» **Exercise data**:
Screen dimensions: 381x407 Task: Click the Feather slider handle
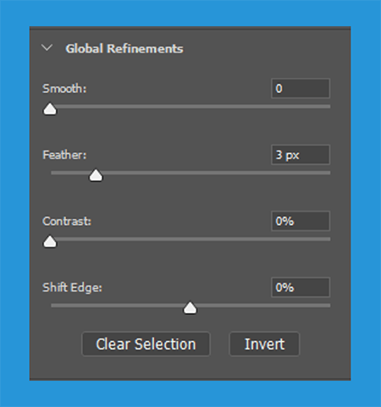[96, 175]
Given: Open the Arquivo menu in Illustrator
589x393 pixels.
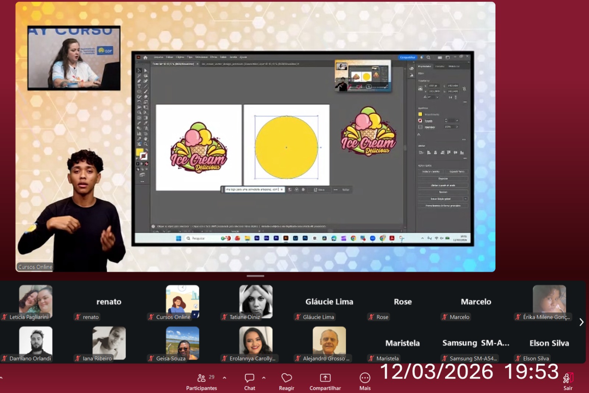Looking at the screenshot, I should click(x=159, y=57).
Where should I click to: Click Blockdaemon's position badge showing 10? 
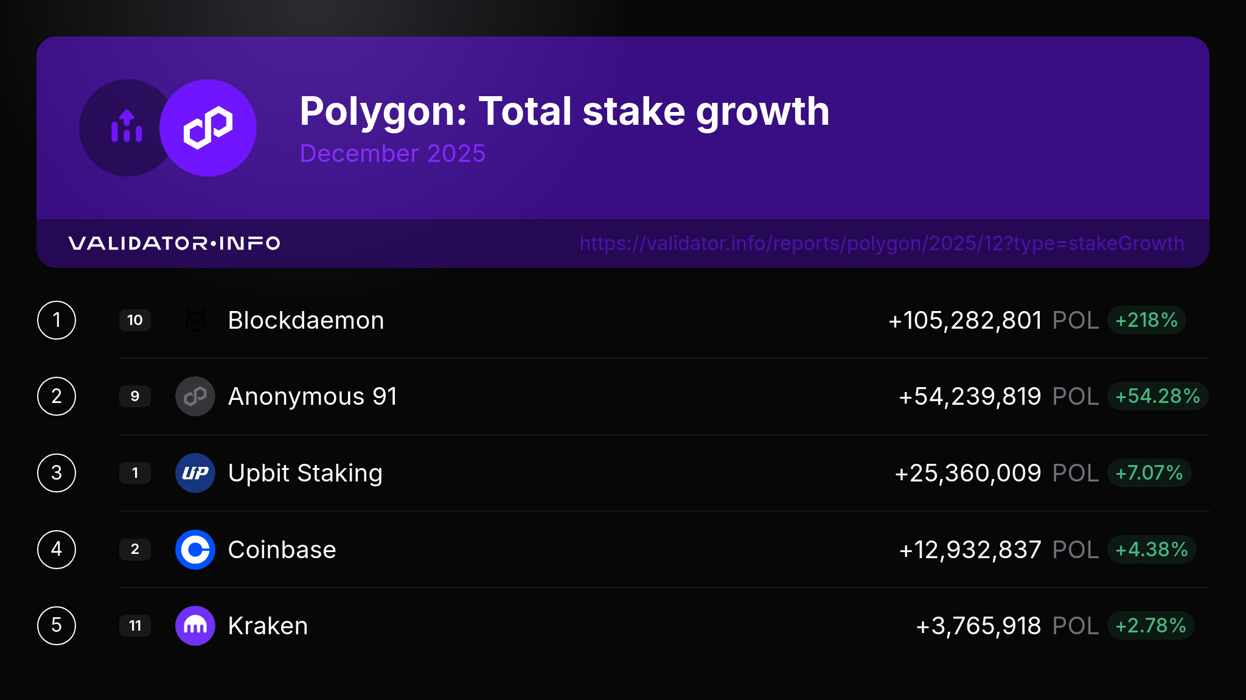point(135,320)
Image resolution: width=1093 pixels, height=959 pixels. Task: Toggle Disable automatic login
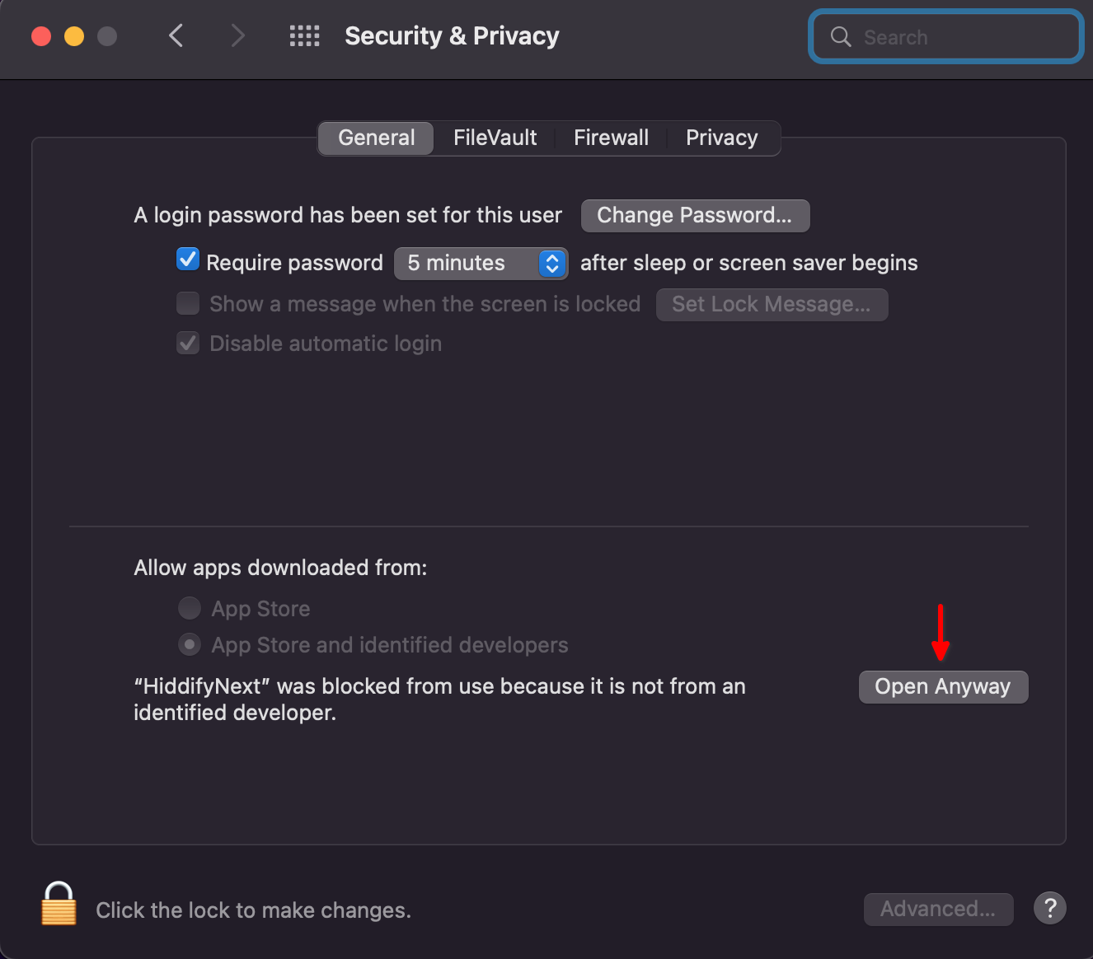click(x=187, y=343)
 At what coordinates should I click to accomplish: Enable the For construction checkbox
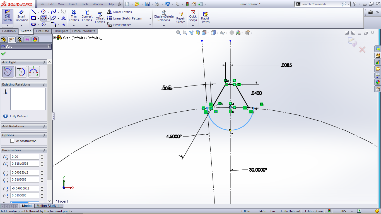pos(12,141)
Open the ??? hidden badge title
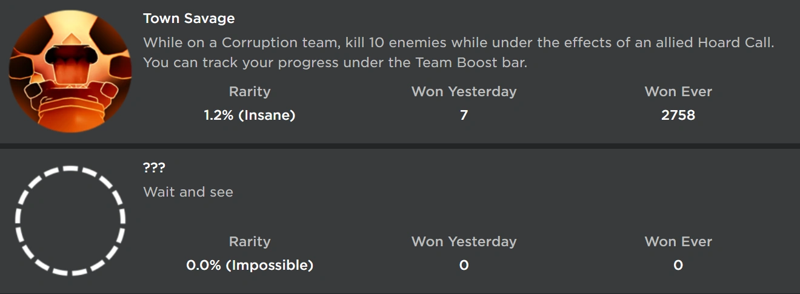 [x=154, y=168]

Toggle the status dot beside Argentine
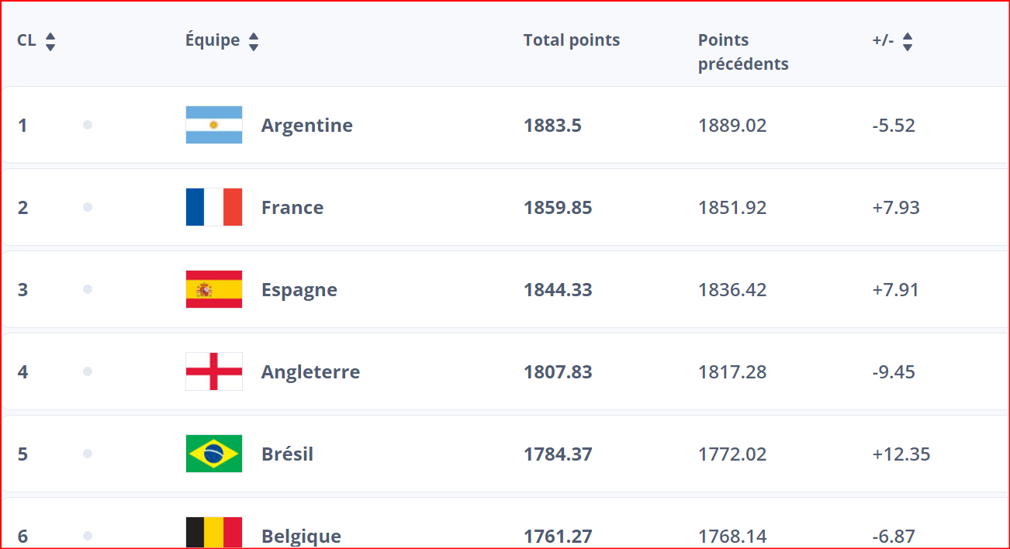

» **What you will do**: Retype all of the listing word for word and skip the pictures.

» **Problem solution**:
Screen dimensions: 381x407 Task: Click the Feather slider handle
[96, 175]
Given: Open the Arquivo menu in Illustrator
589x393 pixels.
Looking at the screenshot, I should click(x=159, y=57).
Where should I click to: Click Blockdaemon's position badge showing 10? 
point(135,320)
Image resolution: width=1093 pixels, height=959 pixels. Task: Toggle Disable automatic login
click(x=187, y=343)
 At what coordinates should I click to accomplish: Enable the For construction checkbox
pos(12,141)
Open the ??? hidden badge title
 [x=154, y=168]

Toggle the status dot beside Argentine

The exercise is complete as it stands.